WORK REQUIRED — Return exactly the lines from the one containing "This screenshot has height=329, width=532." through the end of the material below, and leave the images out.

INPUT FOR THIS TASK —
---
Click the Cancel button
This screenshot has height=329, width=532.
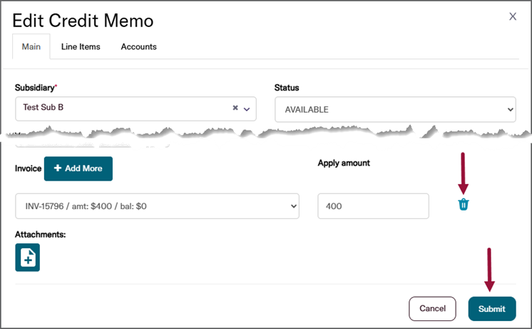tap(432, 308)

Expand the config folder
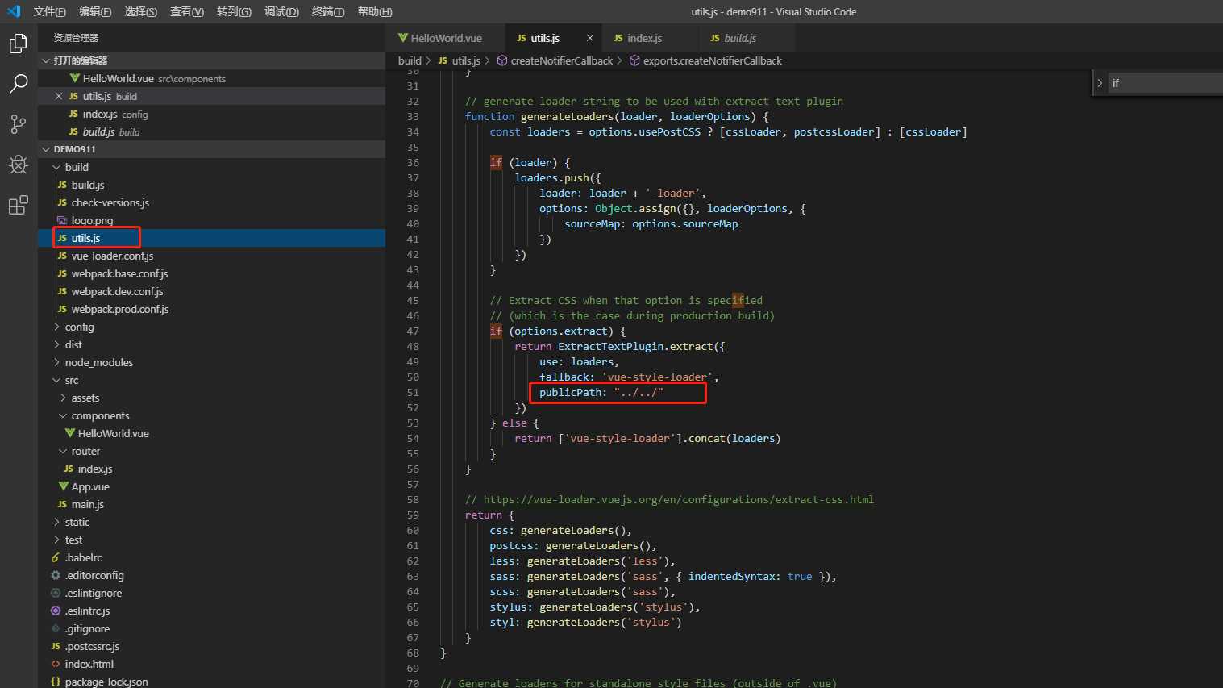57,327
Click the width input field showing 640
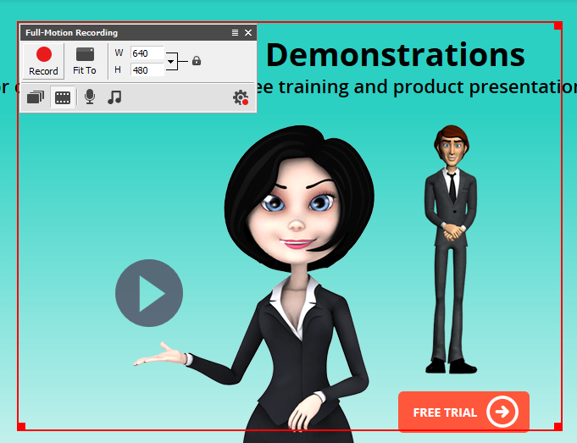Screen dimensions: 577x443 coord(146,53)
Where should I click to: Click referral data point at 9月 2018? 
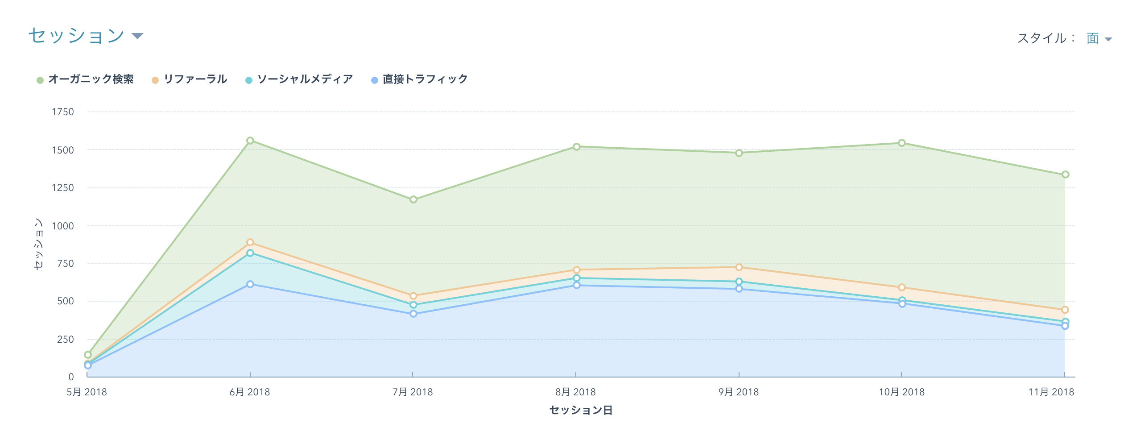point(739,267)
---
ANSWER TO THIS PROBLEM —
This screenshot has height=329, width=532.
tap(432, 308)

Expand the config folder
57,327
Click the width input field showing 640
Screen dimensions: 577x443 coord(146,53)
Where should I click to: Click referral data point at 9月 2018? 
point(739,267)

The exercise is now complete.